Çocukluğunuzda pek çok kitap okumuşsunuzdur. Okuduğunuz mallar hafızalarınız da önemli izler bırakmıştır. İnsan hafızasında önemli yer eden başka şeylerde vardır. Örneğin tekerlemeler, şarkılar, ninniler gönül teline dokunan birer kültür hazinesidir. Bütün bunların insan hayatındaki yeri bir başkadır. Söz buraya gelmişken Eskişehir’de son yıllarda yaygınlaşan ve vatandaşında ilgisini çeken bir sokak müzisyenleri hikayesi var. Onları bazen tramvayda, bazen adaların girişinde, bazen Doktorlar Caddesi’nde, bazen Hamamyolu’nda bir köşede izleme imkanımız oluyor.

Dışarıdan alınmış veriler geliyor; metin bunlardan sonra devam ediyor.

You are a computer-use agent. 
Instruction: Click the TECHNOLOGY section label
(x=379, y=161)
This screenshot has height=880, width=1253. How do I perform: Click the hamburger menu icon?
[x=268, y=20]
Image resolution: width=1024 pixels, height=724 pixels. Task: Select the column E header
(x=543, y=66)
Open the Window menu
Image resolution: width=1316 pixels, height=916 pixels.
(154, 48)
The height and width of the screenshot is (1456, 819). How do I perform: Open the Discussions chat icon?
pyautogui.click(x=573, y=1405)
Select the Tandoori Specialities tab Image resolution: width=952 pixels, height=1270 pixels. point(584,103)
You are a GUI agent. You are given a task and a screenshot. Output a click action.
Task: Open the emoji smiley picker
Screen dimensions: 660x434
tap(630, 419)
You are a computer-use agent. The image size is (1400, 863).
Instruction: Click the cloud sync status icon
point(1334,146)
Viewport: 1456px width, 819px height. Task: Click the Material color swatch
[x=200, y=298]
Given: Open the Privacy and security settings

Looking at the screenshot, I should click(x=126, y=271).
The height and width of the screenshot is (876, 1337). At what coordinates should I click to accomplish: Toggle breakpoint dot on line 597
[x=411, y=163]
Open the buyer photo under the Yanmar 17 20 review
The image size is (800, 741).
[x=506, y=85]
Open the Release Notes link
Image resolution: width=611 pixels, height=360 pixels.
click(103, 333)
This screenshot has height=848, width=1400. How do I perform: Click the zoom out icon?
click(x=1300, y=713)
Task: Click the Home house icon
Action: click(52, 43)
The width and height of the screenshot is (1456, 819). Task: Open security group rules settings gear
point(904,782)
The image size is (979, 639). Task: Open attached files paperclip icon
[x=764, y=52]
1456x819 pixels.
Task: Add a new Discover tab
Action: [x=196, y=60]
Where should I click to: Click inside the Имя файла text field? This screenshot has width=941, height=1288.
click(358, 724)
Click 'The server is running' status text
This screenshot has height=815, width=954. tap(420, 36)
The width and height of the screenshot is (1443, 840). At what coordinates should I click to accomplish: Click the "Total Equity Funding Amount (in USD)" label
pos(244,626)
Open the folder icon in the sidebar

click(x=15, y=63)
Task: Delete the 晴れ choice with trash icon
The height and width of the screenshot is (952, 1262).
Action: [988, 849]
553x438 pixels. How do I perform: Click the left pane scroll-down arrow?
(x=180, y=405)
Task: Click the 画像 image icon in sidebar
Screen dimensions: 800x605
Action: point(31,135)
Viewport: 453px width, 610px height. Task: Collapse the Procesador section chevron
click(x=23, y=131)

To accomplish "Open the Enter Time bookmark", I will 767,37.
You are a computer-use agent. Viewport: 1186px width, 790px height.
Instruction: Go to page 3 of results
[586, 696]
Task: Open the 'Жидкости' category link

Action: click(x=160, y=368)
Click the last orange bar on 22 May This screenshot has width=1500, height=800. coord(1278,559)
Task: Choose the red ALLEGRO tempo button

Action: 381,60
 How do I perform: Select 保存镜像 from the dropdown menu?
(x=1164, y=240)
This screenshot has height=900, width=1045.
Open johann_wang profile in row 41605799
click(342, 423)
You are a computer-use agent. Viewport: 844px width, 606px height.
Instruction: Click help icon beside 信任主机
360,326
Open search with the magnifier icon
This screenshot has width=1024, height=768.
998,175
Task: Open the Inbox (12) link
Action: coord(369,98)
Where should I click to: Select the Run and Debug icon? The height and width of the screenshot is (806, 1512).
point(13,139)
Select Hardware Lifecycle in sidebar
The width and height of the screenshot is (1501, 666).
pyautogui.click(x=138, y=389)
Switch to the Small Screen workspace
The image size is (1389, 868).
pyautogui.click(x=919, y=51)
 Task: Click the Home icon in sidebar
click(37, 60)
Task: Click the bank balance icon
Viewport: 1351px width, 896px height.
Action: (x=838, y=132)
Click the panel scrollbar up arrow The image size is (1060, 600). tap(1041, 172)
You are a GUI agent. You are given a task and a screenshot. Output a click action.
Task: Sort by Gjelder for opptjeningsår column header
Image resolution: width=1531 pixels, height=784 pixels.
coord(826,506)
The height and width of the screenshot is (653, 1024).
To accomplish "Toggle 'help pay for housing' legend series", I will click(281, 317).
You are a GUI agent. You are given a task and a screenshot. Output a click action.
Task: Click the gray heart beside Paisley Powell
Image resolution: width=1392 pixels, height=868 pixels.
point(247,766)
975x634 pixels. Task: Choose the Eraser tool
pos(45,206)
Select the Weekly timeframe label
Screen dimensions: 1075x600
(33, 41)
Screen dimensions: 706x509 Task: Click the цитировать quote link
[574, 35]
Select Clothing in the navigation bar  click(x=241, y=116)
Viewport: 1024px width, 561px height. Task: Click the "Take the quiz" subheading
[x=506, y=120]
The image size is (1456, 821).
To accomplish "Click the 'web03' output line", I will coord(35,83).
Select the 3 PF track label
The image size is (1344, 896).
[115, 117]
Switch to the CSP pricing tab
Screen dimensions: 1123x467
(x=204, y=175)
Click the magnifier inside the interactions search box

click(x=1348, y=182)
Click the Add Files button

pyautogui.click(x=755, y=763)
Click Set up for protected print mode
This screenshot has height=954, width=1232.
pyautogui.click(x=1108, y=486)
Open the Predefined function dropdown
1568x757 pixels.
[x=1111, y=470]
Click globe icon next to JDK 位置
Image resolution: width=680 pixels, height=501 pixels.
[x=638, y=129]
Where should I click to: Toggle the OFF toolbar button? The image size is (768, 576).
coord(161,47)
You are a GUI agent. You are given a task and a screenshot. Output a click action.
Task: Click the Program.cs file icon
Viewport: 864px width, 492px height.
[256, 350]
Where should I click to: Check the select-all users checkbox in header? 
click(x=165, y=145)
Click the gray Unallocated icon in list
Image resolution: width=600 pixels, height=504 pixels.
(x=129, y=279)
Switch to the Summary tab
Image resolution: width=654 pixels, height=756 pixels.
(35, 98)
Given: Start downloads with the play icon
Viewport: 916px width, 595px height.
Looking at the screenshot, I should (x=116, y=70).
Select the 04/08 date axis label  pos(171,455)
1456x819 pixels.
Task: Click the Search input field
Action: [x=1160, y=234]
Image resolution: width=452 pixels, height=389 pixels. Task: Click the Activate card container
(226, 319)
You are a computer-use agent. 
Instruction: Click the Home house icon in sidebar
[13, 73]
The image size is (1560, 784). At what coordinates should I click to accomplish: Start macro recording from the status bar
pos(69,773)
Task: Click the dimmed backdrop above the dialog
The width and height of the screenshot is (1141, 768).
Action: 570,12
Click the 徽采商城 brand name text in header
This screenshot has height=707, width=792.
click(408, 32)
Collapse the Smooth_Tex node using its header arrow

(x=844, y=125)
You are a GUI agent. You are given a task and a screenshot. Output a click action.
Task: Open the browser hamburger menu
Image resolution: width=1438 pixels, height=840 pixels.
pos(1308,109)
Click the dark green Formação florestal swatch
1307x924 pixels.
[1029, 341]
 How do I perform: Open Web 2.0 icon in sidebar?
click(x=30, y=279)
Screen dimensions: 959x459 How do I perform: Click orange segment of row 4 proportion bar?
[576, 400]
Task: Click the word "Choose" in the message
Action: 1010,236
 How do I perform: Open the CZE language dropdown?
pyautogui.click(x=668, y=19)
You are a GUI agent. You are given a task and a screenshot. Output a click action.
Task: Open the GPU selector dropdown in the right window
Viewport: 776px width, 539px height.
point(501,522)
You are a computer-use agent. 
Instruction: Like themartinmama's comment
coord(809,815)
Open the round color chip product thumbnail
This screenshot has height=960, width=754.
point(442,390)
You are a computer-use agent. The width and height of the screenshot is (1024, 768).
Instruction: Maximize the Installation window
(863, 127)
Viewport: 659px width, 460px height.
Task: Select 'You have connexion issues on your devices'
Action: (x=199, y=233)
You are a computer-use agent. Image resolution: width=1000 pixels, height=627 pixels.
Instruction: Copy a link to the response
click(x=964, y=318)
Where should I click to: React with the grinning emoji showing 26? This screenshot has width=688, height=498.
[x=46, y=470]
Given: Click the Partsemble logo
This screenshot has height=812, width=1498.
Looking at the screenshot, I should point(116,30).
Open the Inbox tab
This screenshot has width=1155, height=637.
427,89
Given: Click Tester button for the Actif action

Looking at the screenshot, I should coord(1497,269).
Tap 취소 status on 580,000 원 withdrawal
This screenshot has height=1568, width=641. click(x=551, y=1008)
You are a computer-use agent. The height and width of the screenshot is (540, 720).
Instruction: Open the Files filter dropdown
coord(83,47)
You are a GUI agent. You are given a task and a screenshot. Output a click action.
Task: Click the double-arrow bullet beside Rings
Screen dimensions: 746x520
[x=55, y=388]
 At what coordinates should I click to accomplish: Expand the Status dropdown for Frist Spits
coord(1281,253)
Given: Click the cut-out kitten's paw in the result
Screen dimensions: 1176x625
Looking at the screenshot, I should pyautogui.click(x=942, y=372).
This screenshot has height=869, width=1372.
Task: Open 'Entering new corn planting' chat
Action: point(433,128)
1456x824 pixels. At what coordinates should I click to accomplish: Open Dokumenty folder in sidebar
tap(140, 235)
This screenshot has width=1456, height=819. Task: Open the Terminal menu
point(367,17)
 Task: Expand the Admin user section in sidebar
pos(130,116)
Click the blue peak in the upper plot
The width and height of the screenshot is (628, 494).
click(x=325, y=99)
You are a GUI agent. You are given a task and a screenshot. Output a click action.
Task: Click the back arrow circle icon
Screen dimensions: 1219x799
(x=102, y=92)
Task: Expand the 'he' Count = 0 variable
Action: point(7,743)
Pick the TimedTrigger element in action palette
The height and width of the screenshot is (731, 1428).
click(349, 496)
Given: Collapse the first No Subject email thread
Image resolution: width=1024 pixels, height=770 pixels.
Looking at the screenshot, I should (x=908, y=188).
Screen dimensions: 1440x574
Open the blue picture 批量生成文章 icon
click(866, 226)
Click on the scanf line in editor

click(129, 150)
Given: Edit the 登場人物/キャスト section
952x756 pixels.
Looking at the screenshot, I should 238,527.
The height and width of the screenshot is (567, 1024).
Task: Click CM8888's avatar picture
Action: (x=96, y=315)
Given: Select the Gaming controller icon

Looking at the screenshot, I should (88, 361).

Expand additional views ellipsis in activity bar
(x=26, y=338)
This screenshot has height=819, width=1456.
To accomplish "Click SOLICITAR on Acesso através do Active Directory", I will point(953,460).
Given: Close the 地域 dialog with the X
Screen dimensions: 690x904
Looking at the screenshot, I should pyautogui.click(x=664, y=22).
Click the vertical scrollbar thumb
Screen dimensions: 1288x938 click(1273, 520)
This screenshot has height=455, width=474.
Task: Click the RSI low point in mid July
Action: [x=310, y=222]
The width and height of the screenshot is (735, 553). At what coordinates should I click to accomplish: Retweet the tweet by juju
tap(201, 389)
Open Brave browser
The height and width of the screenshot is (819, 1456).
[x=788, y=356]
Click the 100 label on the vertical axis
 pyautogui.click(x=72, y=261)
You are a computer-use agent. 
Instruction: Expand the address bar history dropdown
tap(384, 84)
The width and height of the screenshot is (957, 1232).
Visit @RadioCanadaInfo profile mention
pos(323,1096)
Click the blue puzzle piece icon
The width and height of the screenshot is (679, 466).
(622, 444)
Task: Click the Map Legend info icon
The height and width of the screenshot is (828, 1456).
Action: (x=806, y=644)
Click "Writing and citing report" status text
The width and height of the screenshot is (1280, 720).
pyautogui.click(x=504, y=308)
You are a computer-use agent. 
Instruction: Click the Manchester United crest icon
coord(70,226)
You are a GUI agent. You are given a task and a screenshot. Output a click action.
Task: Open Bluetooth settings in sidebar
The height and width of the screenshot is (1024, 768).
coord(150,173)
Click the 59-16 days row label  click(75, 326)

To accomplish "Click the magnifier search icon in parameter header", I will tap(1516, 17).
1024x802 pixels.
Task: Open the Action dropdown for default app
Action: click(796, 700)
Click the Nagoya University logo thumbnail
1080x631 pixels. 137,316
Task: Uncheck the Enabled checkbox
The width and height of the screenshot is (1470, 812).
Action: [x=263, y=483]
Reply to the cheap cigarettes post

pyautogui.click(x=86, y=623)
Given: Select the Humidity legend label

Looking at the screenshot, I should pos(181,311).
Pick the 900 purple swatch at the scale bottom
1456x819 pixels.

Son derece doğal sesler eşliğinde insanların içlerinden gelen duyguları sokaktaki vatandaşla paylaşmaları bir hayli ilginç geliyor. Hemen hemen ilkbahar ve yaz mevsiminin tamamında mini konserlere tanıklık ediyoruz. Mini konserler şehrin insanlarına nefes aldırırken Eskişehir’in renkli dünyasına da önemli katkı yapıyor.
Geçtiğimiz günlerde gazetelerin birinci sayfalarına yansıyan bir görüntü hem içimi ısıttı hem de insanımızın yetenekleri konusunda beni gerçekten çok derin düşüncelere sevk etti. Özel iki vatandaşımızın engellerine rağmen sağlıklı bireylerin pek çoğunun bile çalamadığı müzik aletlerini kullanarak verdikleri konser insanın yeteneklerini sergilemek için hiçbir şeyin engel olmadığını göstermesi bakımından çok değerli.
Eskiler derler ki, “müzik ruhun gıdasıdır!” bizim insanımızın özeli de geneli de aslında gönül zenginliğine sahiptir, duygusaldır. O sebeple bu toprakların zenginliğini anlatmak için sadece sokakta çalan, eğlenen ve eğlendiren insanlarımızın yeteneklerini görmek bile hepimize çok şey anlatır. Birde Eskişehir bu anlamda diğer şehirlerden gerçekten bir daha önde olduğunu her fırsatta gösteriyor. Sanata ve sanatçıya olan ilgi ve desteğin ötesinde yeteneklerini sergileyen her vatandaşımıza her bireyimize verilen inanılmaz özgüven Eskişehir’in bir başka zenginliği olsa gerek.
Benim okuyucularıma tavsiyem özellikle sokak müzisyenlerini şöyle bir can kulağıyla dinlemeleridir. Emin olun onlardan öğrenecek çok şeyimiz olduğunu düşünüyorum. Zira Eskişehir Yunus Emre’si, Nasrettin Hoca’sı ve daha niceleriyle tarihten gelen zenginliklerine yeni zenginlikler katacak güç ve enerjiye her zaman sahiptir.